Con la multimillonaria asignación de recursos que año con año se hace al componente de Seguridad Ciudadana, más que soluciones temporales, que por supuesto son oportunas, en el país ya se debería contar con una verdadera política pública orientada a la toma de decisiones en función de alcanzar objetivos concretos y científicamente medibles.

Permítanme profundizar, aunque no soy un experto, la experiencia periodística de tres décadas en cobertura y el conocimiento de situaciones similares en otros países me permite asegurar que sin una medición científica, difícilmente se pueden hacer análisis concretos y reales de la actividad delictiva y sus efectos.

Nadie puede desconocer que la percepción ciudadana pesa más que el discurso oficial, que el grado de insatisfacción popular crece en la misma medida que incrementan los actos delictivos, no en vano diversos sectores sugieren ya hace algún tiempo al Estado replantear su estrategia contra la violencia, reordenar prioridades y evaluar con ojo crítico los excesos presupuestarios en seguridad.

En las actuales circunstancias es muy difícil no dudar de las cifras estatales, particularmente porque no se conoce de manera concreta, en base a qué fórmula el Estado mide los índices de criminalidad, ¿cuál es el impacto real de la operatividad policial en esta nueva etapa?, ¿se da seguimiento a los procesos de investigación, detención y castigo de los señalados por actos delictivos?

En la misma línea, ¿cuáles son los indicadores o instrumentos de medición que han llevado al Gobierno a la afirmación que en el último año el país ha avanzado de manera considerable en la materia?, ¿de dónde llega la retroalimentación?, ¿de los tomadores de decisiones, de la sociedad civil o de la gente en zonas de riesgo?, respondiendo a estas consultas preliminares podríamos tener mayor información y visión de la problemática.

Luego sería interesante conocer los ejes que los expertos estrategas gubernamentales miden, ¿cuáles son las actividades delictivas incluidas en la medición? y ¿en qué medida es congruente el presupuesto asignado con los resultados obtenidos?

Los estudiosos dicen que existen dos formas de dimensionar la actividad delictiva en una sociedad.
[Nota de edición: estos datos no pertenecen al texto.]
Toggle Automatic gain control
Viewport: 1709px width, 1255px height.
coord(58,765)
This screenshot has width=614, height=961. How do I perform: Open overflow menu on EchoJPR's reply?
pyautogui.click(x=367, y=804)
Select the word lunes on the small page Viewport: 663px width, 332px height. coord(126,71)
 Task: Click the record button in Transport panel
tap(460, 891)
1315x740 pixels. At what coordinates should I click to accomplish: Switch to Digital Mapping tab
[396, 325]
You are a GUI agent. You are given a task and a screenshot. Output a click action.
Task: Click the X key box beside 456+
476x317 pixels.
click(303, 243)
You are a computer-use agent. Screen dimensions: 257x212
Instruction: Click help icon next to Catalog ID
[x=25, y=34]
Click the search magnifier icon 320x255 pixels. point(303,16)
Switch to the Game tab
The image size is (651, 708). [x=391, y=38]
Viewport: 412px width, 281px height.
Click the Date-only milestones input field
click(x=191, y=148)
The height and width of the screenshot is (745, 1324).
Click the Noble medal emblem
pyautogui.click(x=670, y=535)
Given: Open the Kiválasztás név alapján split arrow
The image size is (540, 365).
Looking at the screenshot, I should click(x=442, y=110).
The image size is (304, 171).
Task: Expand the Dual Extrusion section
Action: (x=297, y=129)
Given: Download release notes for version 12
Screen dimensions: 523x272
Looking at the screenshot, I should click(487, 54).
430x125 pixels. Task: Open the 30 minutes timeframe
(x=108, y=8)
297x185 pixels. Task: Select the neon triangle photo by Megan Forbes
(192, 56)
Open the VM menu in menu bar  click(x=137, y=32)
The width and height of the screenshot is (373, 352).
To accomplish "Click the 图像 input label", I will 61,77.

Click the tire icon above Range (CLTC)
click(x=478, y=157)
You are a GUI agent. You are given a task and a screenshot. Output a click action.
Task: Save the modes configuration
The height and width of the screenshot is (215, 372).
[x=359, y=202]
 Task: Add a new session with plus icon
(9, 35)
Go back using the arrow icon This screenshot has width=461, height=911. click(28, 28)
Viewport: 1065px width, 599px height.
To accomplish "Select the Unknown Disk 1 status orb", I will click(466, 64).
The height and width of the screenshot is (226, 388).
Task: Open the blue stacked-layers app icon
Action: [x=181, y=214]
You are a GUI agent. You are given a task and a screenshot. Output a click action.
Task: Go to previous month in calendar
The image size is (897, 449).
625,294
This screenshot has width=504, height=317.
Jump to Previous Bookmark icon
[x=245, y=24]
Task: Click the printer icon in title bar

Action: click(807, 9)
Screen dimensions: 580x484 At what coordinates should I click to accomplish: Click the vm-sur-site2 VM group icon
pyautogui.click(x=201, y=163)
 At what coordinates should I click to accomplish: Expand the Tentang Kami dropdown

La primera es mediante las cifras estatales que a pesar de su falta de credibilidad, se supone están sustentadas en los respectivos expedientes y archivos de denuncia e incidencia.

La segunda es mediante encuestas de victimización con las que se cuantifica el verdadero volumen de delitos y las características económicas y sociales de las víctimas, ¿podría el Gobierno prever sus resultados con esta última opción?

Si bien Honduras dejó de ser el país más violento del mundo, las cifras son todavía muy altas. 2022 fue un año critico en extorsión, muertes múltiples y femicidios.

La realidad por tanto demuestra que los niveles de inseguridad ciudadana son alarmantes, que lejos de observarse una mejoría sustancial la situación parece agudizarse, que recuperar la paz y la tranquilidad de la población sigue siendo materia reprobada y con notas muy bajas.